[START OF Source records]
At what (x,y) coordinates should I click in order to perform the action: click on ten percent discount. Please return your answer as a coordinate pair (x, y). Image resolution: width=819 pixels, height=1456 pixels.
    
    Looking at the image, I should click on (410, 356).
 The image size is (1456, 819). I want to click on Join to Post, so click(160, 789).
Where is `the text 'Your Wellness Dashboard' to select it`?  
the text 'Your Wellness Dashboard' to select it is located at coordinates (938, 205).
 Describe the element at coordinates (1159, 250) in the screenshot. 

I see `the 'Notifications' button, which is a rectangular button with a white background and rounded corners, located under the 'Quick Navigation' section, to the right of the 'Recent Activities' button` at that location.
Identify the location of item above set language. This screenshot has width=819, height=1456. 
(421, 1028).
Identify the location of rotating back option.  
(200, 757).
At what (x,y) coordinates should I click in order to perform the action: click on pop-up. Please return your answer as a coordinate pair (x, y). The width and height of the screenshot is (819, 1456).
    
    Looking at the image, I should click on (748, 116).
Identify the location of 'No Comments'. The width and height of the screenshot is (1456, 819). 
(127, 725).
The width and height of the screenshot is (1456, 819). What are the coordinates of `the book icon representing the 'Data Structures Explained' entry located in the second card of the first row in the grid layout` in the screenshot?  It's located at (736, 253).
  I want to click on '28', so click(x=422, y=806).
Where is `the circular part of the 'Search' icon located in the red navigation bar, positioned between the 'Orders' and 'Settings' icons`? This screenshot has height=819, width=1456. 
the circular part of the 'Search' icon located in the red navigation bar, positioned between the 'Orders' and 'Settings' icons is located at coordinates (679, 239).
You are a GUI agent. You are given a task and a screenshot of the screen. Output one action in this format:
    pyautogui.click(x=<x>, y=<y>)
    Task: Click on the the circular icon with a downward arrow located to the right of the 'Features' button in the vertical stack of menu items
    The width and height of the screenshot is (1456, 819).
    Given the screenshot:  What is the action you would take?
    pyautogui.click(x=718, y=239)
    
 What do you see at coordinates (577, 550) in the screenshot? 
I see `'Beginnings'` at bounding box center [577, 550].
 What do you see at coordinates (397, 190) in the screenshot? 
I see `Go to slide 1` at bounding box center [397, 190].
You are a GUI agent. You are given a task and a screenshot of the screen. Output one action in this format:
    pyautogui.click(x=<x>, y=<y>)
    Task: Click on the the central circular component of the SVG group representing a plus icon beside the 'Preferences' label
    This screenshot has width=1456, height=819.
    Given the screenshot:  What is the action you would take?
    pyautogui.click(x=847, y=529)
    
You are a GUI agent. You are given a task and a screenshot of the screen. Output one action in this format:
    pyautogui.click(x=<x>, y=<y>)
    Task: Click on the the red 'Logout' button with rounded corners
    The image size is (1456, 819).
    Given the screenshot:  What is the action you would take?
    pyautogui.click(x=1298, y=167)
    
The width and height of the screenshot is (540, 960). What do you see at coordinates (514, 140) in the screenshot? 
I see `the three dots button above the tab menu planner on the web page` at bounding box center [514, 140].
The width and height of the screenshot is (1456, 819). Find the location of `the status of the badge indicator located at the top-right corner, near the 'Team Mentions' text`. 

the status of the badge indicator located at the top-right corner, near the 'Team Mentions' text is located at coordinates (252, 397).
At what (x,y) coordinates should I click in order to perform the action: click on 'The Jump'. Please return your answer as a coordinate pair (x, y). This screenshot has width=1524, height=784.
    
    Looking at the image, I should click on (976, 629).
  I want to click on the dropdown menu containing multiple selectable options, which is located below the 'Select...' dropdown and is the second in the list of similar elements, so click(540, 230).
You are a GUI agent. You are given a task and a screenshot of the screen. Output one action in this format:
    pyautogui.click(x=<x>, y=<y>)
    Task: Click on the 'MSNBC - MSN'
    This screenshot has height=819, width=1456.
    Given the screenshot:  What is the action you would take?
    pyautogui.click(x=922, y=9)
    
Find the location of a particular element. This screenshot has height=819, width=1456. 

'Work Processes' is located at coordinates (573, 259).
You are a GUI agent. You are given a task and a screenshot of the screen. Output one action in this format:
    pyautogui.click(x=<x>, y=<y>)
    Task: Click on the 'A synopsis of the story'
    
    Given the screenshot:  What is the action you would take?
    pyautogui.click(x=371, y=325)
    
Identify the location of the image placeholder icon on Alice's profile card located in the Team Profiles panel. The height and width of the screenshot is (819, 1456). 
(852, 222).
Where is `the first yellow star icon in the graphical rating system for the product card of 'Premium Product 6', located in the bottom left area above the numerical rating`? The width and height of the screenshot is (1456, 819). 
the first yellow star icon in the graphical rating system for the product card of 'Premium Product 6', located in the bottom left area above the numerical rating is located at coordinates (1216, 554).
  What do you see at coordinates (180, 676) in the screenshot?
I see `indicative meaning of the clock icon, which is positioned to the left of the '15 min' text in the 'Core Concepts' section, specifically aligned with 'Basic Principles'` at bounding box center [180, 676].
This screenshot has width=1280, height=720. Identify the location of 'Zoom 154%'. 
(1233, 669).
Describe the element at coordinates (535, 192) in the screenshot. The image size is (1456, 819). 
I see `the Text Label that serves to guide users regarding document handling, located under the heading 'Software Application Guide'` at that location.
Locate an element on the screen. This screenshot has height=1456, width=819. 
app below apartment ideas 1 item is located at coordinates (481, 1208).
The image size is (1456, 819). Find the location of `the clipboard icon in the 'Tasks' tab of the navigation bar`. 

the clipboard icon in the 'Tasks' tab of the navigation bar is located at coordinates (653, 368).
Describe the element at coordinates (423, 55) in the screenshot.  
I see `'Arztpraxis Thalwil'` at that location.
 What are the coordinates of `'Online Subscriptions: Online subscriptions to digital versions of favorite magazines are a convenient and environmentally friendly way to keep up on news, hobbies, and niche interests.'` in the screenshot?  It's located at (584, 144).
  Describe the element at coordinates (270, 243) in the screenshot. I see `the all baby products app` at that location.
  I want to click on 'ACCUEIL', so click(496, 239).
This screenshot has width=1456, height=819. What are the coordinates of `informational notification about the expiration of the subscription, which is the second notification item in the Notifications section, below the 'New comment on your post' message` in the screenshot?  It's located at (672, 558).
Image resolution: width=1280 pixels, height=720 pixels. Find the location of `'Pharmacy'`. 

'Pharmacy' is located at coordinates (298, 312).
[END OF Source records]
Aim of the exercise: Reproduce the entire listing above verbatim, from its first line through its last.

Result of this exercise:
At what (x,y) coordinates should I click in order to perform the action: click on ten percent discount. Please return your answer as a coordinate pair (x, y). Image resolution: width=819 pixels, height=1456 pixels.
    
    Looking at the image, I should click on (410, 356).
 The image size is (1456, 819). I want to click on Join to Post, so click(160, 789).
Where is `the text 'Your Wellness Dashboard' to select it`?  
the text 'Your Wellness Dashboard' to select it is located at coordinates (938, 205).
 Describe the element at coordinates (1159, 250) in the screenshot. 

I see `the 'Notifications' button, which is a rectangular button with a white background and rounded corners, located under the 'Quick Navigation' section, to the right of the 'Recent Activities' button` at that location.
Identify the location of item above set language. This screenshot has width=819, height=1456. 
(421, 1028).
Identify the location of rotating back option.  
(200, 757).
At what (x,y) coordinates should I click in order to perform the action: click on pop-up. Please return your answer as a coordinate pair (x, y). The width and height of the screenshot is (819, 1456).
    
    Looking at the image, I should click on (748, 116).
Identify the location of 'No Comments'. The width and height of the screenshot is (1456, 819). 
(127, 725).
The width and height of the screenshot is (1456, 819). What are the coordinates of `the book icon representing the 'Data Structures Explained' entry located in the second card of the first row in the grid layout` in the screenshot?  It's located at (736, 253).
  I want to click on '28', so click(x=422, y=806).
Where is `the circular part of the 'Search' icon located in the red navigation bar, positioned between the 'Orders' and 'Settings' icons`? This screenshot has height=819, width=1456. 
the circular part of the 'Search' icon located in the red navigation bar, positioned between the 'Orders' and 'Settings' icons is located at coordinates (679, 239).
You are a GUI agent. You are given a task and a screenshot of the screen. Output one action in this format:
    pyautogui.click(x=<x>, y=<y>)
    Task: Click on the the circular icon with a downward arrow located to the right of the 'Features' button in the vertical stack of menu items
    The width and height of the screenshot is (1456, 819).
    Given the screenshot:  What is the action you would take?
    pyautogui.click(x=718, y=239)
    
 What do you see at coordinates (577, 550) in the screenshot? 
I see `'Beginnings'` at bounding box center [577, 550].
 What do you see at coordinates (397, 190) in the screenshot? 
I see `Go to slide 1` at bounding box center [397, 190].
You are a GUI agent. You are given a task and a screenshot of the screen. Output one action in this format:
    pyautogui.click(x=<x>, y=<y>)
    Task: Click on the the central circular component of the SVG group representing a plus icon beside the 'Preferences' label
    This screenshot has width=1456, height=819.
    Given the screenshot:  What is the action you would take?
    pyautogui.click(x=847, y=529)
    
You are a GUI agent. You are given a task and a screenshot of the screen. Output one action in this format:
    pyautogui.click(x=<x>, y=<y>)
    Task: Click on the the red 'Logout' button with rounded corners
    The image size is (1456, 819).
    Given the screenshot:  What is the action you would take?
    pyautogui.click(x=1298, y=167)
    
The width and height of the screenshot is (540, 960). What do you see at coordinates (514, 140) in the screenshot? 
I see `the three dots button above the tab menu planner on the web page` at bounding box center [514, 140].
The width and height of the screenshot is (1456, 819). Find the location of `the status of the badge indicator located at the top-right corner, near the 'Team Mentions' text`. 

the status of the badge indicator located at the top-right corner, near the 'Team Mentions' text is located at coordinates (252, 397).
At what (x,y) coordinates should I click in order to perform the action: click on 'The Jump'. Please return your answer as a coordinate pair (x, y). This screenshot has width=1524, height=784.
    
    Looking at the image, I should click on (976, 629).
  I want to click on the dropdown menu containing multiple selectable options, which is located below the 'Select...' dropdown and is the second in the list of similar elements, so click(540, 230).
You are a GUI agent. You are given a task and a screenshot of the screen. Output one action in this format:
    pyautogui.click(x=<x>, y=<y>)
    Task: Click on the 'MSNBC - MSN'
    This screenshot has height=819, width=1456.
    Given the screenshot:  What is the action you would take?
    pyautogui.click(x=922, y=9)
    
Find the location of a particular element. This screenshot has height=819, width=1456. 

'Work Processes' is located at coordinates (573, 259).
You are a GUI agent. You are given a task and a screenshot of the screen. Output one action in this format:
    pyautogui.click(x=<x>, y=<y>)
    Task: Click on the 'A synopsis of the story'
    
    Given the screenshot:  What is the action you would take?
    pyautogui.click(x=371, y=325)
    
Identify the location of the image placeholder icon on Alice's profile card located in the Team Profiles panel. The height and width of the screenshot is (819, 1456). 
(852, 222).
Where is `the first yellow star icon in the graphical rating system for the product card of 'Premium Product 6', located in the bottom left area above the numerical rating`? The width and height of the screenshot is (1456, 819). 
the first yellow star icon in the graphical rating system for the product card of 'Premium Product 6', located in the bottom left area above the numerical rating is located at coordinates (1216, 554).
  What do you see at coordinates (180, 676) in the screenshot?
I see `indicative meaning of the clock icon, which is positioned to the left of the '15 min' text in the 'Core Concepts' section, specifically aligned with 'Basic Principles'` at bounding box center [180, 676].
This screenshot has width=1280, height=720. Identify the location of 'Zoom 154%'. 
(1233, 669).
Describe the element at coordinates (535, 192) in the screenshot. The image size is (1456, 819). 
I see `the Text Label that serves to guide users regarding document handling, located under the heading 'Software Application Guide'` at that location.
Locate an element on the screen. This screenshot has height=1456, width=819. 
app below apartment ideas 1 item is located at coordinates (481, 1208).
The image size is (1456, 819). Find the location of `the clipboard icon in the 'Tasks' tab of the navigation bar`. 

the clipboard icon in the 'Tasks' tab of the navigation bar is located at coordinates (653, 368).
Describe the element at coordinates (423, 55) in the screenshot.  
I see `'Arztpraxis Thalwil'` at that location.
 What are the coordinates of `'Online Subscriptions: Online subscriptions to digital versions of favorite magazines are a convenient and environmentally friendly way to keep up on news, hobbies, and niche interests.'` in the screenshot?  It's located at (584, 144).
  Describe the element at coordinates (270, 243) in the screenshot. I see `the all baby products app` at that location.
  I want to click on 'ACCUEIL', so click(496, 239).
This screenshot has width=1456, height=819. What are the coordinates of `informational notification about the expiration of the subscription, which is the second notification item in the Notifications section, below the 'New comment on your post' message` in the screenshot?  It's located at (672, 558).
Image resolution: width=1280 pixels, height=720 pixels. Find the location of `'Pharmacy'`. 

'Pharmacy' is located at coordinates (298, 312).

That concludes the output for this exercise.